29 3. Der erforderliche Verfügungsgrund liegt vor, § 85 Abs. 2 ArbGG i.V.m. §§ 935, 940 ZPO.

30 Ein Verfügungsgrund als Ausdruck der besonderen Dringlichkeit der Sache besteht aufgrund des zeitnahen Bevorstehens der Sitzung und die insoweit begründet bestehende Besorgnis, dass ansonsten die Arbeitgeberin die Untersagung der Sitzung und damit eine daraus resultierende Störung und Behinderung der Betriebsratstätigkeit wiederholt, obwohl der Konzernbetriebsrat die geplante Sitzungstätigkeit als Präsenzsitzung durchführen will und muss. Ein Hauptsacheverfahren kann insoweit nicht abgewartet werden.

31 4. Verfügungsanspruch wie auch Verfügungsgrund bestehen auch für den weiteren Antrag auf Freistellung von den mit der Präsenzsitzung verbundenen Kosten.

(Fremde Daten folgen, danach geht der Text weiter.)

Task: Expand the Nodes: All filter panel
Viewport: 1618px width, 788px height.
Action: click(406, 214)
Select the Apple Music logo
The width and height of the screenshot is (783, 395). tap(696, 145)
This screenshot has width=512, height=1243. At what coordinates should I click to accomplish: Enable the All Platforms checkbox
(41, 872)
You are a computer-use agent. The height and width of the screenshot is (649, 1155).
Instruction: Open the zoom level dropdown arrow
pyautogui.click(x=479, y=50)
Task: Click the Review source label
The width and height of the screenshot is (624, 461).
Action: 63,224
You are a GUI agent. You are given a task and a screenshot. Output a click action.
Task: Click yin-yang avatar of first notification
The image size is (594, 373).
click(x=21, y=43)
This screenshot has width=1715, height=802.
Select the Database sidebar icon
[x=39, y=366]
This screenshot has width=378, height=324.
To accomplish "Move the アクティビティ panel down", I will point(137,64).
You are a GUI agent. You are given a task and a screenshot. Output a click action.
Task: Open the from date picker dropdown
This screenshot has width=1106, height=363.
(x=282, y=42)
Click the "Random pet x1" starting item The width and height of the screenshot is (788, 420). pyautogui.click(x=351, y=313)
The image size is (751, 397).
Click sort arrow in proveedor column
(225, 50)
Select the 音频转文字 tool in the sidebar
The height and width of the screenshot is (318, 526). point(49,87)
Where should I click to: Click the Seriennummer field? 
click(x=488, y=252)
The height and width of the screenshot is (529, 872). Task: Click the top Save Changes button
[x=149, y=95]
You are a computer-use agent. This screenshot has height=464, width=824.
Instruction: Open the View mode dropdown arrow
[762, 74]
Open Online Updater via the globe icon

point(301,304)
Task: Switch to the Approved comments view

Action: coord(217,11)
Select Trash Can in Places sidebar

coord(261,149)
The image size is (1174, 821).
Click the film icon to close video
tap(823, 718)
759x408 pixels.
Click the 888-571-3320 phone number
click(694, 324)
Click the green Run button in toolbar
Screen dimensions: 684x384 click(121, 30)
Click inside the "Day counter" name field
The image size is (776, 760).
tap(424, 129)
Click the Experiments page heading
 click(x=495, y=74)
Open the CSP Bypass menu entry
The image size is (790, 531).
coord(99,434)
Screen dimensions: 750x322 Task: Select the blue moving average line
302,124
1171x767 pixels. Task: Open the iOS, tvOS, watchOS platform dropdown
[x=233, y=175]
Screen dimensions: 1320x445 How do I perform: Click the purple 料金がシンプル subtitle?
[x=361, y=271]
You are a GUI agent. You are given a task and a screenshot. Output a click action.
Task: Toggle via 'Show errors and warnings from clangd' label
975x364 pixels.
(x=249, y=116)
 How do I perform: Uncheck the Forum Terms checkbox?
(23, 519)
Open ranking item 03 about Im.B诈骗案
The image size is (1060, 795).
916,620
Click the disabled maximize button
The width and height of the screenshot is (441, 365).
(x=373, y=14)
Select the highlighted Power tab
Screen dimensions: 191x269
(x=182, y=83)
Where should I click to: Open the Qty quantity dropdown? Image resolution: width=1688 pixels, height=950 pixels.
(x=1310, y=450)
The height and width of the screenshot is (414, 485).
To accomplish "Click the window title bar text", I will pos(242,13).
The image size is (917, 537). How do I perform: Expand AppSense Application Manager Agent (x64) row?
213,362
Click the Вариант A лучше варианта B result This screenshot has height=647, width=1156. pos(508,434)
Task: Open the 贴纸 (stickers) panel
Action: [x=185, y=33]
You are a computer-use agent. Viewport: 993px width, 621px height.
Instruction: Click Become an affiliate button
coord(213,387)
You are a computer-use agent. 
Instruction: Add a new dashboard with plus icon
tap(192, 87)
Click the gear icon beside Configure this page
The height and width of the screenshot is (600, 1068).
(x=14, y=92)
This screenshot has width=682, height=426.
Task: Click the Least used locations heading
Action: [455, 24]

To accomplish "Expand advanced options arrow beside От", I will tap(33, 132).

32 a) Die Verpflichtung der Arbeitgeberin die Kosten der Unterbringung und Verpflegung der Sitzungsteilnehmer sowie für die Anmietung des Sitzungssaales zu tragen und damit der Verfügungsanspruch folgt aus § 40 Abs. 1 BetrVG. Ohne entsprechende Absicherung ist der vermögenslose Konzernbetriebsrat nicht in der Lage, die Sitzung durchzuführen.

33 b) Die Antragsgegnerin lehnt ausdrücklich eine Kostenübernahme ab. Sie hat sich vor der Kammer auch nicht dahingehend vorsorglich erklärt, im Falle einer gerichtlichen Entscheidung, die Untersagung der Durchführung einer Präsenzsitzung gegenüber dem Antragsteller zu unterlassen, durch ausdrückliche Übernahme der Hotel- und Tagungskosten eine Störung der Betriebsratstätigkeit zu vermeiden. Vor diesem Hintergrund und zur Vermeidung einer wesentlichen Erschwerung der Arbeit des Konzernbetriebsrates (vgl. zu diesem Erfordernis Fitting/Engels/Schmidt/Trebinger/Linsenmaier/Schelz, 30. Aufl. 2020, BetrVG § 40 Rn. 148) war die Antragsgegnerin antragsgemäß zur Kostentragung zu verpflichten.

34 Die Entscheidung ergeht gerichtskostenfrei, § 2 Abs. 2 GKG.